Weitere Risiken wie Vermietungs- und Vermarktungsrisiken sowie Optimierungsmöglichkeiten durch neue Technologien sollten im Rahmen des Portfoliomanagements laufend analysiert und bewertet werden. Ein Verständnis der sich wandelnden Marktanforderungen ist daher entscheidend. Immobilienunternehmen sollten regelmäßig Marktanalysen durchführen (lassen), um technologische Innovationen zu kennen und die Präferenzen von Mietern und Investoren zu verstehen. Dies bezieht explizit auch die Weiterbildung der Mitarbeitenden ein, die regelmäßig zu neuen Anforderungen und Themen der Nachhaltigkeit geschult werden sollten, um ein Verständnis innerhalb des Unternehmens auch auf operativer Ebene sicherzustellen.

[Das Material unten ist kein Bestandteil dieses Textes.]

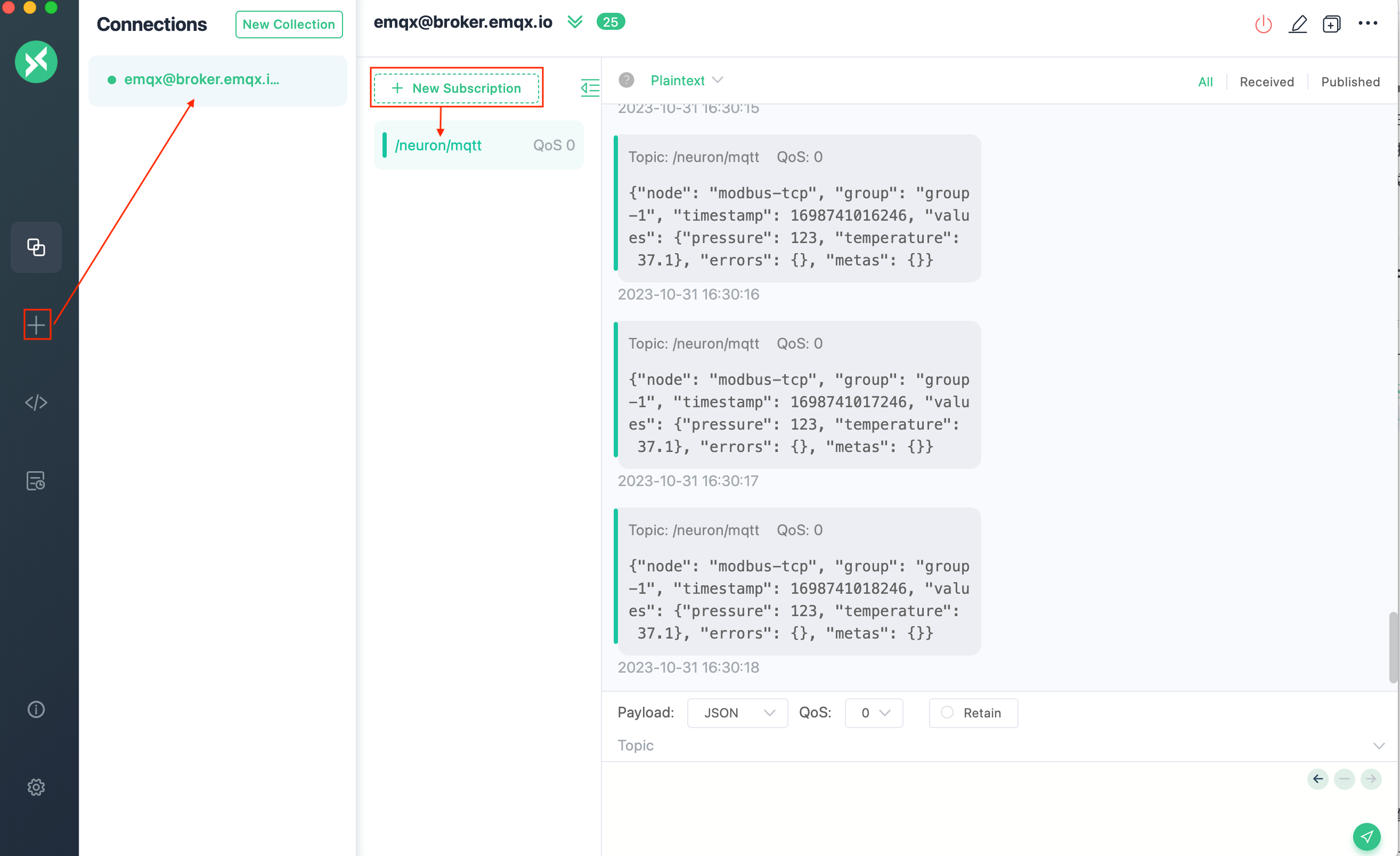Click the New Subscription button
Image resolution: width=1400 pixels, height=856 pixels.
coord(456,88)
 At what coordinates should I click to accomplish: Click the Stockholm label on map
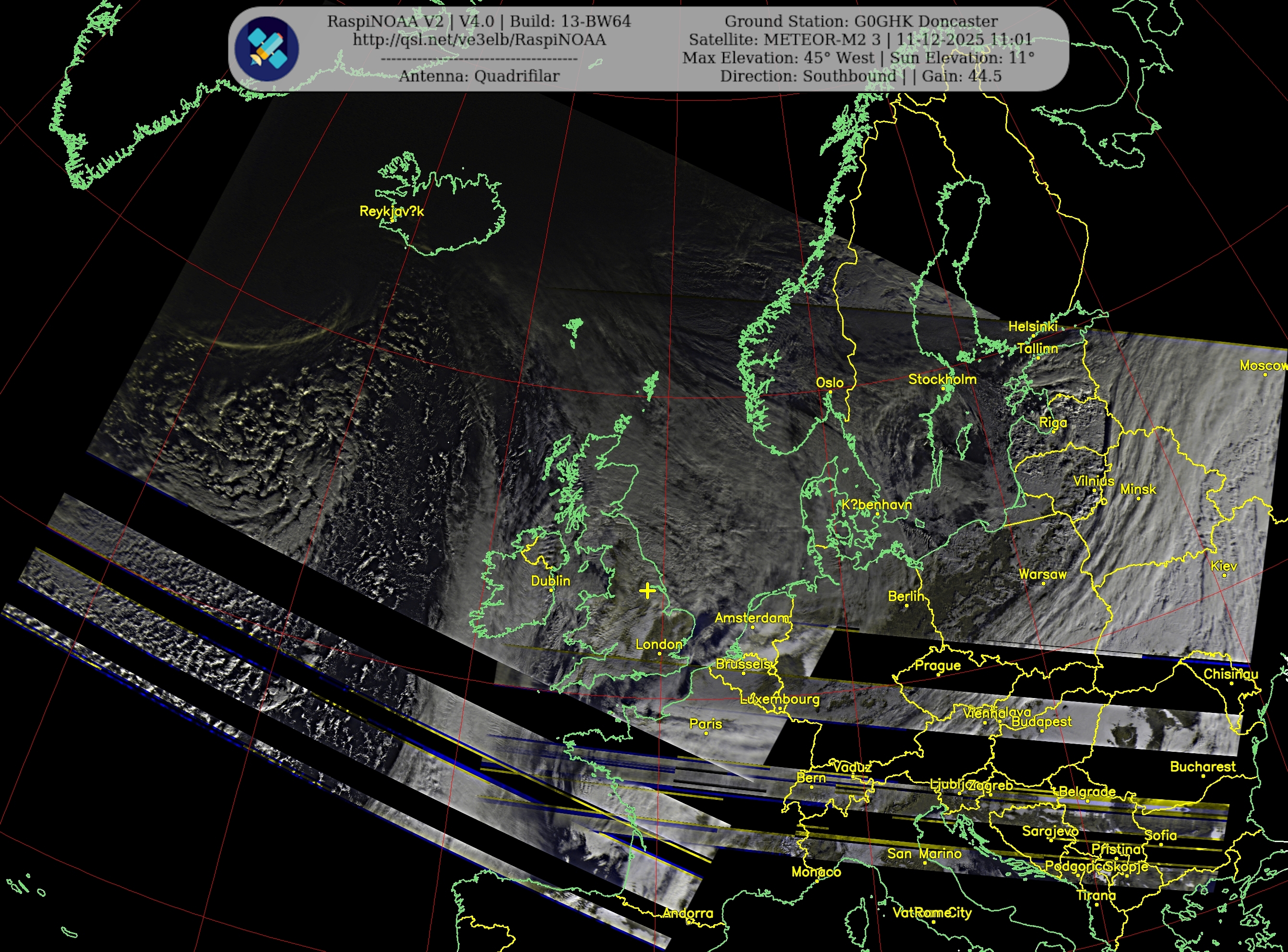tap(942, 379)
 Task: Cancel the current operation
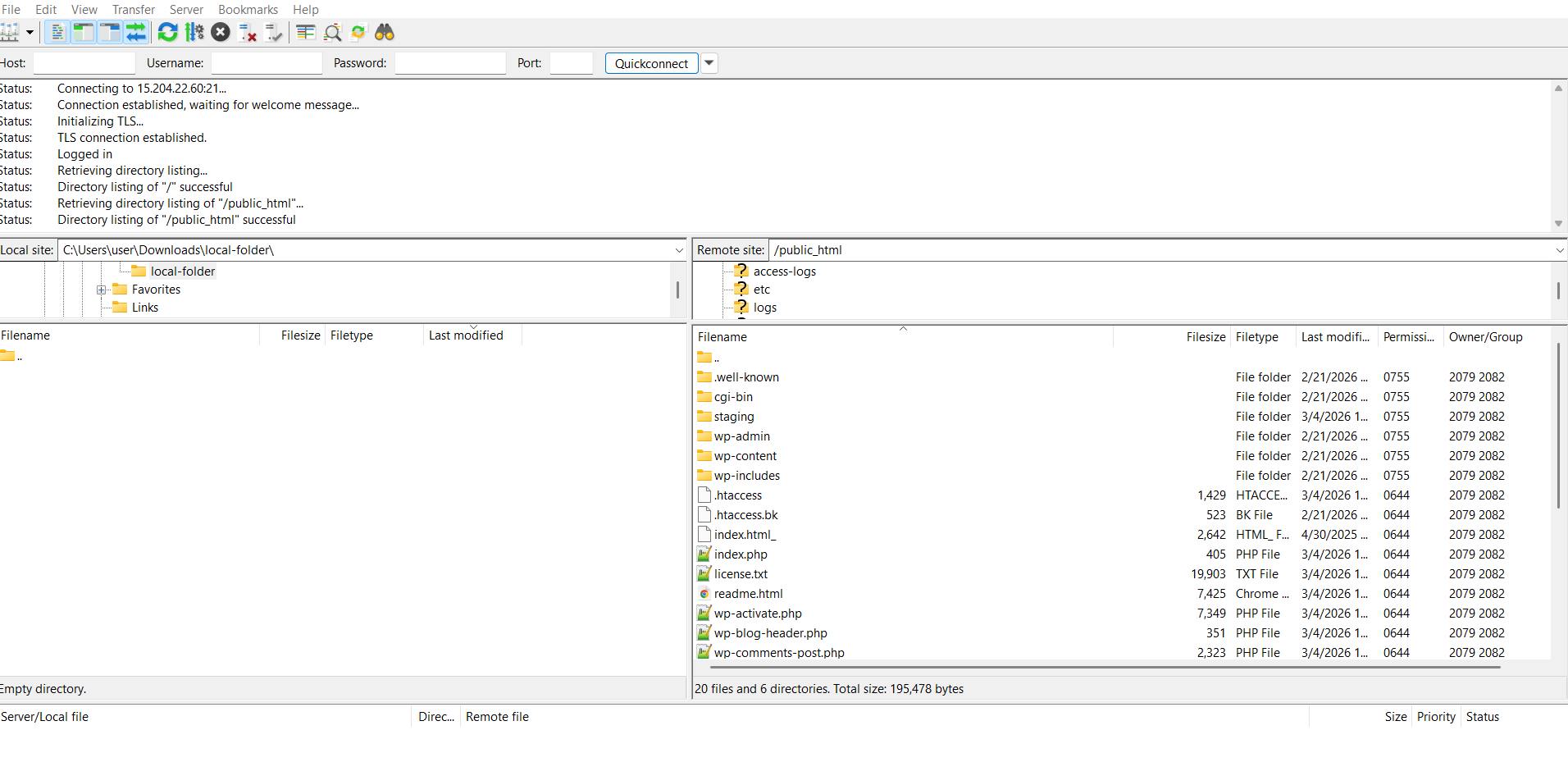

Fazit – ökonomischer Nutzen überwiegt regulatorische Pflicht

Unternehmen aller Art – aber insbesondere Immobilienunternehmen – sollten sich aus finanziellem Eigeninteresse mit Klimarisiken vertraut machen und strategische Entscheidungen aus ihnen ableiten. Transitorische Klimarisiken stellen dabei eine komplexe Herausforderung dar, sind jedoch unabdingbar, um mittel- langfristig ein realistisches Risikoprofil des Investments und somit auch die Investorenrendite sicherzustellen. Daher sollte die Klimarisikoanalyse nicht als regulatorische Pflicht „abgehakt“ werden, sondern vielmehr Einzug als zentrales Steuerungselement des Portfolio- und Risikomanagements finden.